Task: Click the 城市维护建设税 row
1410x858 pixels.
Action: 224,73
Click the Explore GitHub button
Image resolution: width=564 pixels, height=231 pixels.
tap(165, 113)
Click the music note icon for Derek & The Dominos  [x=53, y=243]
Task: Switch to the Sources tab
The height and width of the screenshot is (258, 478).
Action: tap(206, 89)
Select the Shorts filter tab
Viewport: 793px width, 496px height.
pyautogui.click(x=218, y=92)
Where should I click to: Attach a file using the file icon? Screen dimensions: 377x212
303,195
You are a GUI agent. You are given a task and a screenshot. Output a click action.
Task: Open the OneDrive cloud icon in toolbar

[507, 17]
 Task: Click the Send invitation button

○ ○ ○ ○ ○

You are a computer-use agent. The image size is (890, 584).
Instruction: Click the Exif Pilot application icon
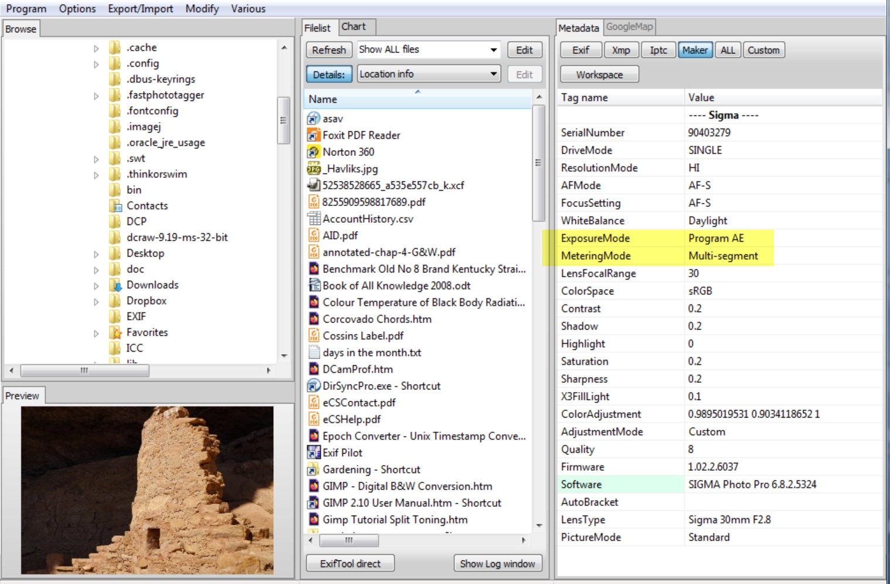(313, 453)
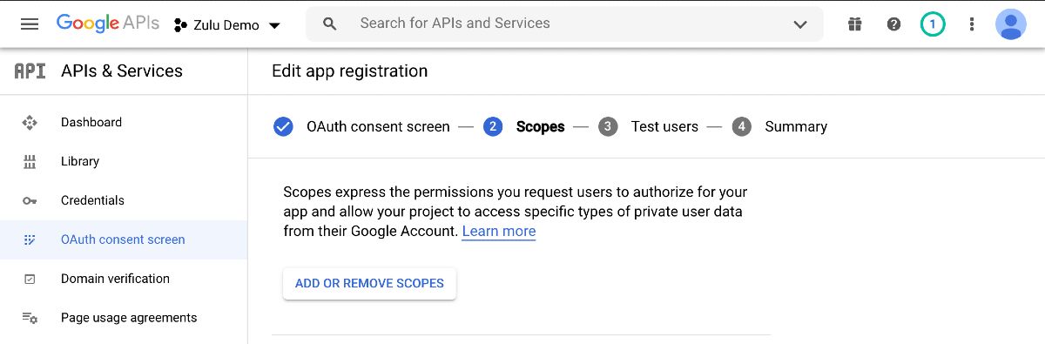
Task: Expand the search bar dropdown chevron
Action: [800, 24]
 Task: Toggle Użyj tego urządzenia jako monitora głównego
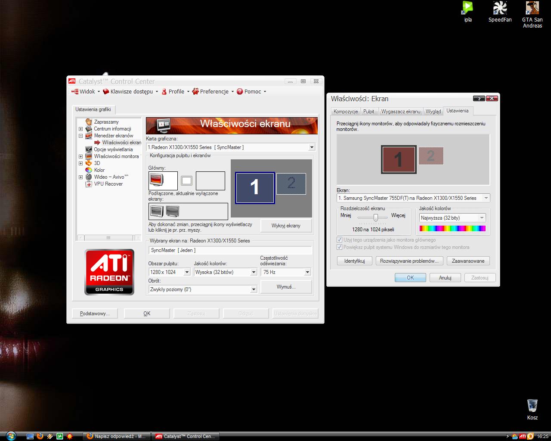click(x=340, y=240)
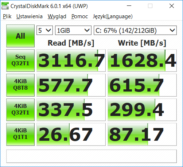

○ ○ ○ ○ ○

Every line in the entries above that mentions the word "agent" must be shown.

TASK RESPONSE ::
You are a GUI agent. You are given a task and a screenshot. Output a click action.
You are a computer-use agent. The image size is (890, 584).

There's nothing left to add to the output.